▶ **Things to do**
**1)** In the science fiction and fantasy book reviews below, who is the hero of The Sword of Albion?
**2)** Please continue the science fiction and fantasy book reviews below from the point where they stop.

▶ **Passage for review**

※ ※ ※

Gwen Ansell reviews three of the latest releases in the science fiction and fantasy genre
The Sword of Albion by Mark Chadbourn (Bantam)
In the Age of Misrule and Kingdom of the Serpent series, Mark Chadbourn established a voice as the creator of gripping, distinctively British fantasies, drawing on the mythologies of Vikings, Saxons and Celts. Those books are dark-toned tales of 20th-century decline, and redemption through the reincarnation and martyrdom of heroes.
Sword of Albion is a freestanding novel set in an alternative Elizabethan court, at open war with the Spanish and in covert war with the Sidhe.
In the company of Dr John Dee, Kit Marlowe and more, hero Will Swyfte plays the James Bond role.
The historical research is meticulous, and the melancholy grimness of tone, leavened by smart gallows humour, will speak to Chadbourn fans.
But although the bucklers are stylishly swashed, the plot feels tired and over familiar. The book is a stand-alone, but there’s a certain inevitability about further episodes. — Gwen Ansell
Naamah’s Kiss by Jacqueline Carey (Gollancz)
Jacqueline Carey enjoyed New York Times best-selling success with her Kushiel series: essentially bodice-rippers plus magic.
Naamah’s Kiss is set in a new epoch of her universe, but isn’t much different. Carey’s heroine, the impossibly beautiful young minor witch, Moirin, fucks her way through a variety of thinly fantasised and at times jarringly anachronistic historical backdrops: Celtic (soft-focus teenage sex with a chieftain’s son); medieval French (sex with a Faustian dabbler, a wayward queen and an ivory dildo); and dynastic Ch’in (sex with a kung-fu fighter handy with his staff and a dragon embodied in a princess).
The whole farrago takes itself far too seriously, plastering on a pretentious environmental sub-theme — although connoisseurs of cliché will find plenty to entertain them amid the heaving thighs. — GA
The Folding Knife by KJ Parker (Orbit)

※ ※ ※

▶ **Information shown**
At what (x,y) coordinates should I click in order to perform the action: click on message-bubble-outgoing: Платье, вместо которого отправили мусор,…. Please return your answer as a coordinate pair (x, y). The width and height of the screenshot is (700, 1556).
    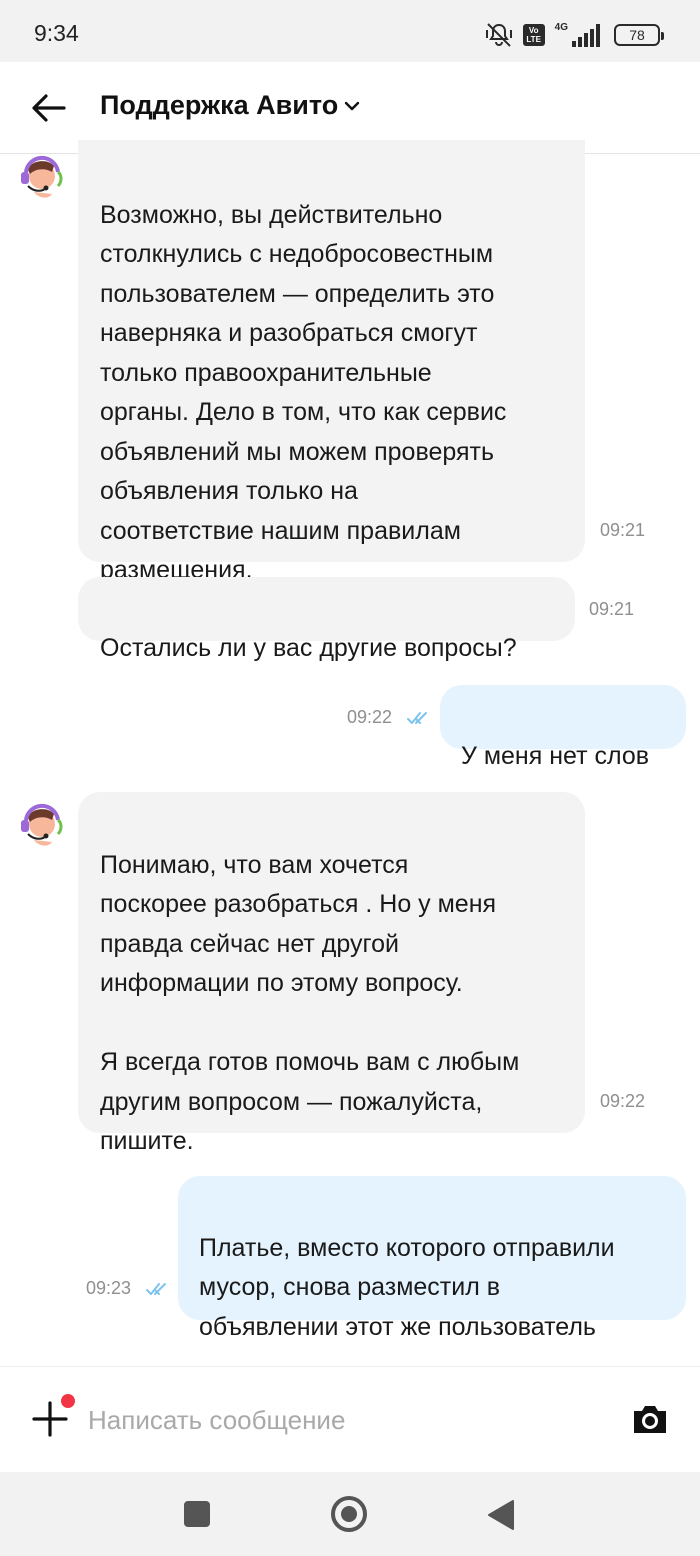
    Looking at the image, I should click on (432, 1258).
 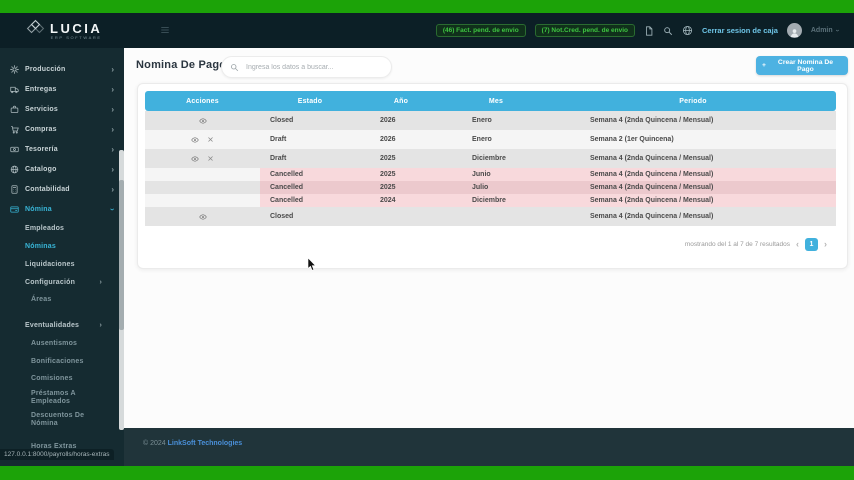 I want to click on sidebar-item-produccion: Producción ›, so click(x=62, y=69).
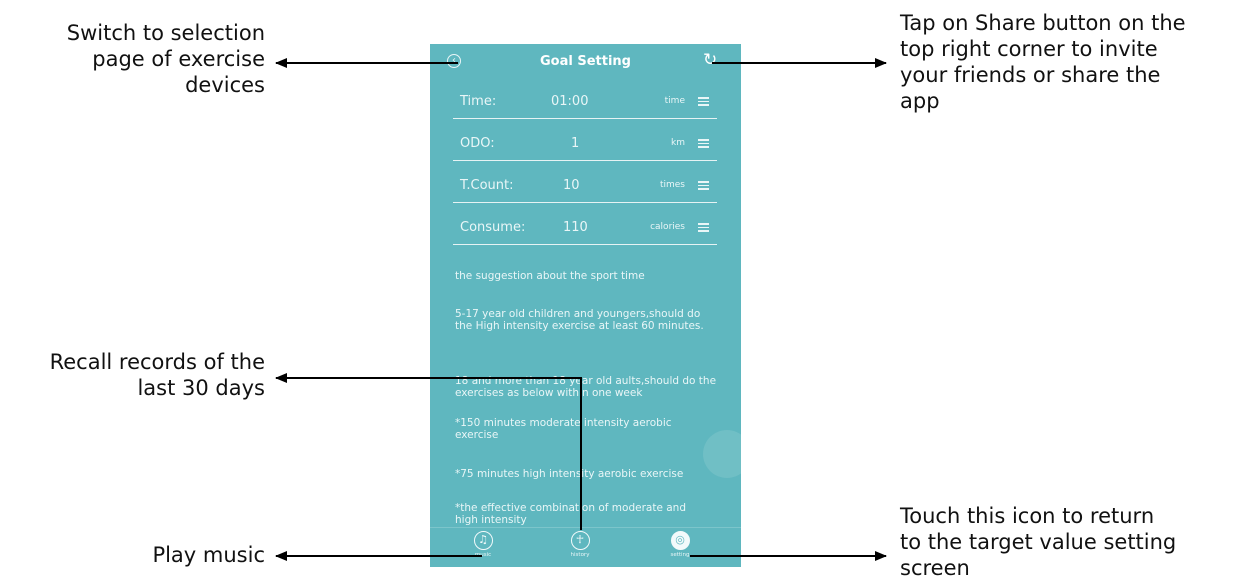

※ ※ ※

▶ **Responses by item number**
**1)** Will Swyfte

**2)**
It would be reductive to see Parker’s latest novel as simply an allegory of Afghanistan and Iraq. After all, family Bush were by no means the first potentates to start wars for their own and their cronies’ financial benefit — ostensibly to pre-empt future aggression — and foster a system of worthless financial instruments to shore up the state.
Parker’s protagonist, Basso, is more Doge than Caesar: first citizen and chief executive of a mid-sized mercantile state in the world of the earlier books. Basso juggles the elements of power — religion, state, army, diplomacy — effectively (and far more successfully than those of his personal life) until, as the book jacket warns us, he makes one mistake.
Reading this finely crafted, scarily intelligent tale is like watching a doomed high-wire act. Half-horrified, you admire Basso’s audacious, amoral footwork, while trying to puzzle out which of his often-flawed actions will be the fatal step.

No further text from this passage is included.